The South China Sea has long been considered a flashpoint for regional tensions in East and Southeast Asia. Tensions are so high the maritime territory is “at risk of becoming Asia’s Palestine” according to Surin Pitsuwan, the outgoing Secretary-General of the ten-member Association of Southeast Asian Nations (ASEAN). China has caused fresh international controversy by authorizing a revised map in its new passports that shows disputed territories to be under Chinese sovereignty. More recently, on December 4, 2012, Vietnam accused a Chinese fishing boat of cutting a seismic cable attached to a Vietnamese vessel exploring for oil and gas near the Gulf of Tonkin, an act seemingly designed to prevent Hanoi from pursuing energy deposits.

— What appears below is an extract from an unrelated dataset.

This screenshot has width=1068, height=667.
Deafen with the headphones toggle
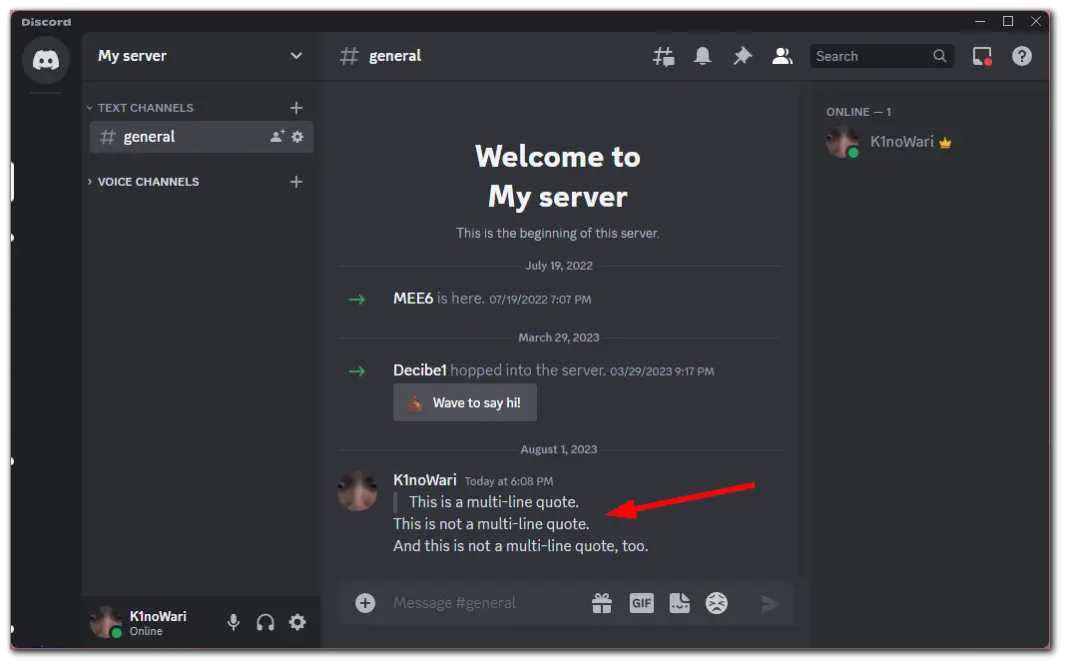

While a range of academics, policy-experts, NGO’s, and government agencies from around the world have offered an enormous amount of commentary on this issue, most have focused on the territorial and political disputes in the region without fully discussing what the conflict truly centers on: a concentration of energy resources. Below is an energy profile for each resource located in the South China Sea.
Resources in SCS:
|Region of South China Sea||Potential Oil and Gas Reserves|
|Southern China||1500 million barrels|
|South of Hainan Island||210 million barrels|
|Gulf of Tonkin||95 million barrels|
|South Vietnam||2847 million barrels|
|Sunda Shelf||180 million barrels|
|Borneo/Sarawak||9260 million barrels|
|Philippines||409 million barrels|
Source: Swire Institute of Marine Science and Department of Ecology and Biodiversity, University of Hong Kong: ftp://ftp.fisheries.ubc.ca/l.teh/destructive%20fishing/South%20china%20sea.pdf
Though total estimates vary, the region is thought to contain oil reserves of at least 7.7 billion proven barrels, with more optimistic estimates reaching as high as 213 billion barrels. This is a huge sum, and if true, would be the equivalent of about 80 percent of the oil reserves of Saudi Arabia. The varied estimates demonstrate that no consensus has been formed on the numbers. Though Beijing has suggested the Spratly and Paracel Islands may also contain oil reserves, no reliable estimates have been on these areas either. However, many believe there to be a significant hydrocarbon prize in the region.
Natural gas might be the most abundant and sought-after hydrocarbon resource in the South China Sea. Natural gas reserves are estimated to total around 266 trillion cubic feet and make up about 60-70 percent of the region’s hydrocarbon resources. Indeed, most of the hydrocarbon fields explored in the exclusive economic zones of Brunei, Indonesia, Malaysia, Thailand, Vietnam, and the Philippines contain natural gas, not oil.
As with oil, estimates of the region’s natural gas resources vary widely. One Chinese estimate for the entire SCS estimates natural gas reserves to be 2 quadrillion cubic feet, with the hope that Beijing can produce 15 billion cubic meters of LNG a year. Yet another Chinese report estimates 225 billion barrels of oil equivalent in the Spratly Islands alone. It is hypothetically possible therefore, that total gas resources (as opposed to proved reserves) in the South China Sea would be almost 900 trillion cubic feet (Tcf). This would be equivalent to the amount of natural gas in Qatar, which sits on the world’s third largest reserves.
Rare Earth Metals
As defined by the International Union of Pure and Applied Chemistry, rare earth metals are a set of seventeen chemical elements in the periodic table, specifically the fifteen lanthanides plus scandium and yttrium. The metals are important because they provide critical components in next generation technology; everything from hybrid cars to flat screen TVs to top-of-the-line smart phones have rare earth metal elements. Though the availability of REM’s in the South China Sea is still being determined, large deposits have recently been found just off Japan’s east coast, and China has previously used its virtual monopoly on the minerals to punish Japan in the Senkaku/Diaoyu island conflict.
According to studies made by the Filipino Department of Environment and Natural Resources, the South China Sea holds one third of the entire world’s marine biodiversity and provides about ten percent of the world’s catch. Major marine species include hairtail, chub mackerel, black scraper, anchovy, shrimps, crabs and smaller fishes. According to some estimates however, 40% of the stocks are collapsed or overexploited and 70% of the coral reefs are heavily depleted. Overfishing and destructive practices such as dynamite and cyanide fishing primarily contribute to this depletion.
In spite of the focus on hydrocarbon reserves, some scholars suggest that disputes over fishing rights have emerged as a larger driver of conflict. Indeed, depleting supplies have led to clashes in the past, and annual Chinese fishing bans under the auspices of environmental protection are seen as simply another way of claiming sovereignty. The South China Sea is filled with fishing vessels; China alone sent 23,000 fishing boats in August of this year after the annual ban was lifted.